> **Problem**: How many of the lines below hold the word "screenshot"? Answer only with the number.

> **Record set**:
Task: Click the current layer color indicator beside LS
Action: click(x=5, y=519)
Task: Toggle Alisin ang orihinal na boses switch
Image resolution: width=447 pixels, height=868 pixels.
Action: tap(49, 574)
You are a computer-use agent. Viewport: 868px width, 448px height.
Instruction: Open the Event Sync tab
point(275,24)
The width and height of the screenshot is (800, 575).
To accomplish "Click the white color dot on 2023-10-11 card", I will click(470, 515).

* * *

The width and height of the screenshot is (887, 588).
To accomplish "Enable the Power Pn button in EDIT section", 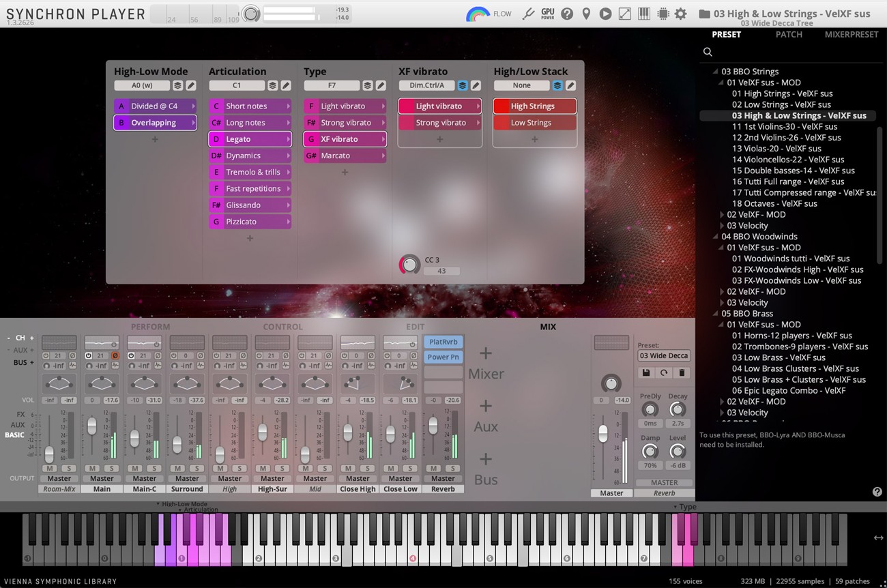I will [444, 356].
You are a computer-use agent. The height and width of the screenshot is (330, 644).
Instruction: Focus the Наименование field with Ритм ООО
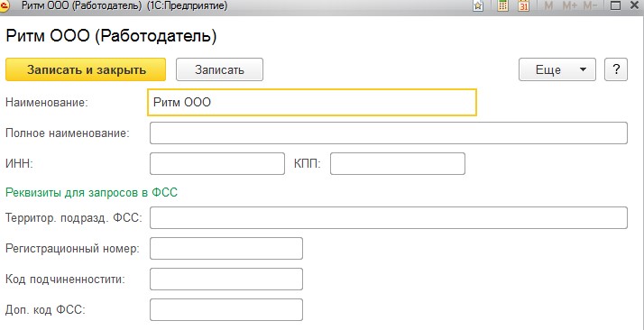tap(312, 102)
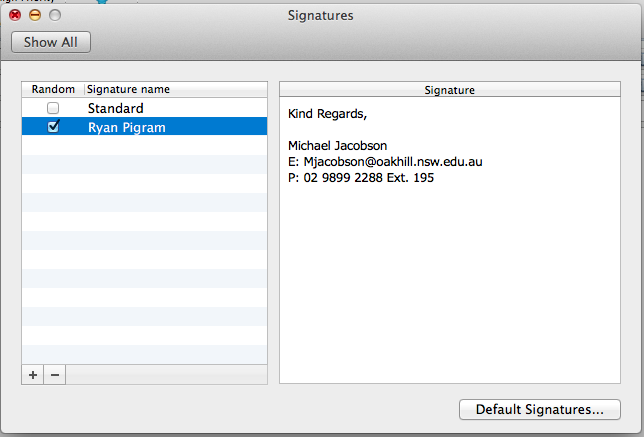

> **Solution to this problem**: 3